The two doors in the end of the tent have loops on them so they can be pegged-down. Make up an adjustable guy-rope from thin nylon braid, and attach this by the 'end through loop' method, to the loop on the door you do not intend to use as an exit. I am assuming the weather looks bad, and the flysheet is on. Zip the door up from outside the tent, then peg out the new guy rope. When the guy is tightened the doors lift up and away from the tent, and the door loops are about eight inches above the ground. You can now unzip the door, get inside, and zip up again. You have greatly increased ventilation under the door, and with the mesh inside uncovered, the airflow though the tent increases without draughts.

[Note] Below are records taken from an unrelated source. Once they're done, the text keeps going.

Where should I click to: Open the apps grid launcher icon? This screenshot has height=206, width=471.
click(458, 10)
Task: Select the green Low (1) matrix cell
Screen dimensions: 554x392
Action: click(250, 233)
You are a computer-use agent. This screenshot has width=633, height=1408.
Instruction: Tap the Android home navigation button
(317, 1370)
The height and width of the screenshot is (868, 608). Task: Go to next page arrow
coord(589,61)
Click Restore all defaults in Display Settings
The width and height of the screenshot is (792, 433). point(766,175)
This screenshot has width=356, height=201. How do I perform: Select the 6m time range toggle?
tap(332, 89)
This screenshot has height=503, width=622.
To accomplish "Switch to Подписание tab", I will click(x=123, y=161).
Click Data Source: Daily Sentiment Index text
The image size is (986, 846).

This arrangement can be used in the pouring rain without trouble, and keeps internal condensation under control. Since the door inner is no longer in contact with the mesh, any condensation runs down onto the ground rather than migrating onto the mesh, and dripping into the tent. This simple mod will make a wedge dome habitable in rain. In light or moderate snowfall, the snow that slips off the tent will take much longer to fill in the widened air-gap. The unmodified tent will only ventilate for a few minutes, before snow blocks the airspace under the door.
To really boost ventilation, and stiffen the whole tent, the second stage is required. Sew triangular guy rope attachment points, half-way along the bottom edge of the remaining three sides of the fly. Fit similar guy ropes to the one now mounted on the door, to these three points. You can now use a single tent peg at each corner to peg down the groundsheet and the fly. Now peg out and adjust the three new guys plus the one you fitted to the door. The fly changes shape, the tent goes rigid, and you have large ventilators at ground level, under all four sides of the tent fly.
Classic storm guys connect to sewn-on points on the external fly. If the wind is really wild, you are likely to be inside your tent, rather than strolling or skiing around. A buffeted tent is being slowly abraded, from cloth friction, and if it is not raining or snowing as well, less damage goes on if you can keep the fly off the tent. My modified storm guys can be used with or without the fly, and require no fastening points on the tent.